REQUIRED TASK: Copy out every line of the records below word for word, leaving out the pictures.

[Records from a data collection]

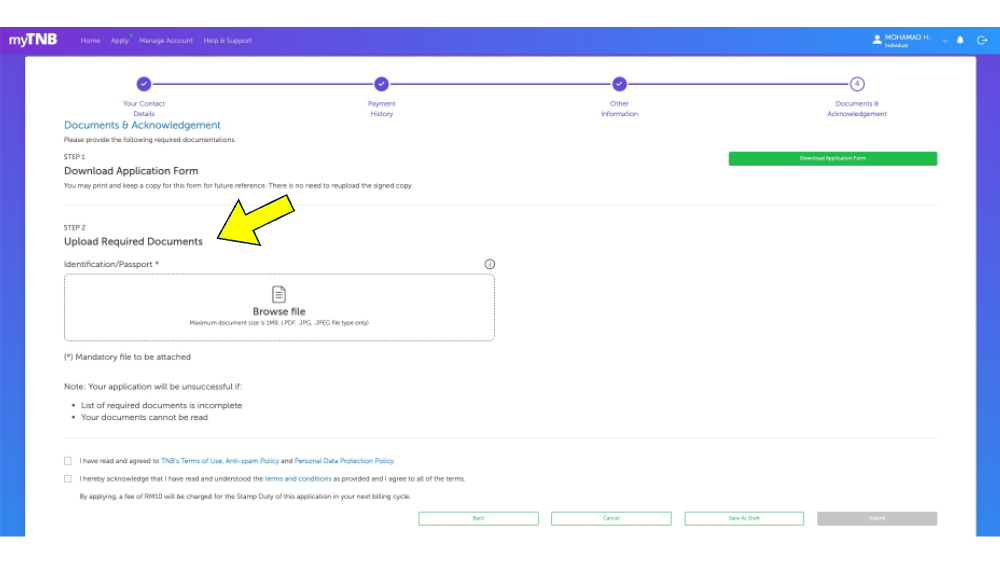The height and width of the screenshot is (563, 1000).
Task: Click the Identification/Passport info icon
Action: point(489,264)
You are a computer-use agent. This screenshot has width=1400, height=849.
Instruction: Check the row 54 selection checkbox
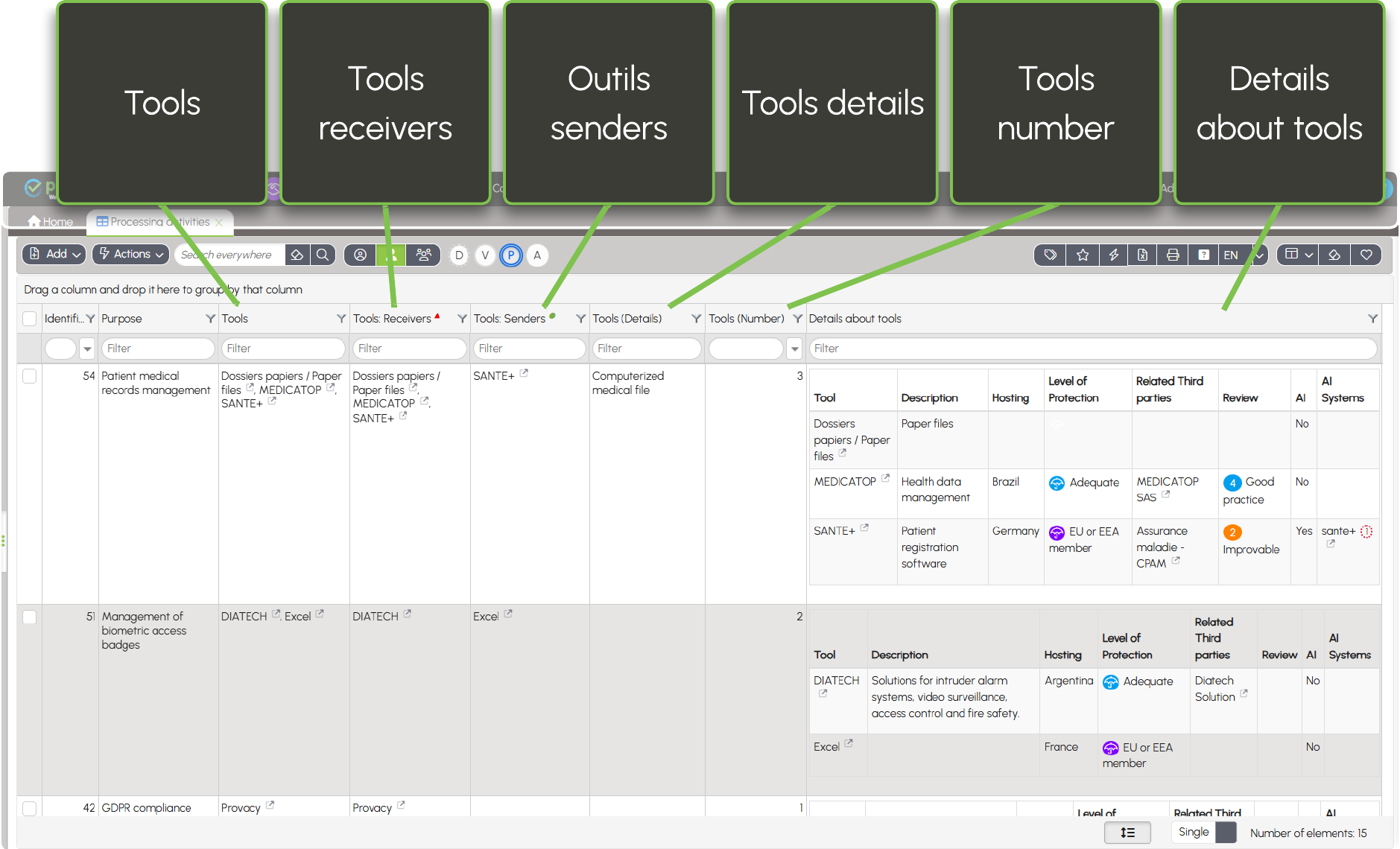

SOLUTION:
The height and width of the screenshot is (563, 1000).
Task: Click the Identification/Passport info icon
Action: point(489,264)
You are a computer-use agent. This screenshot has width=1400, height=849.
Instruction: Check the row 54 selection checkbox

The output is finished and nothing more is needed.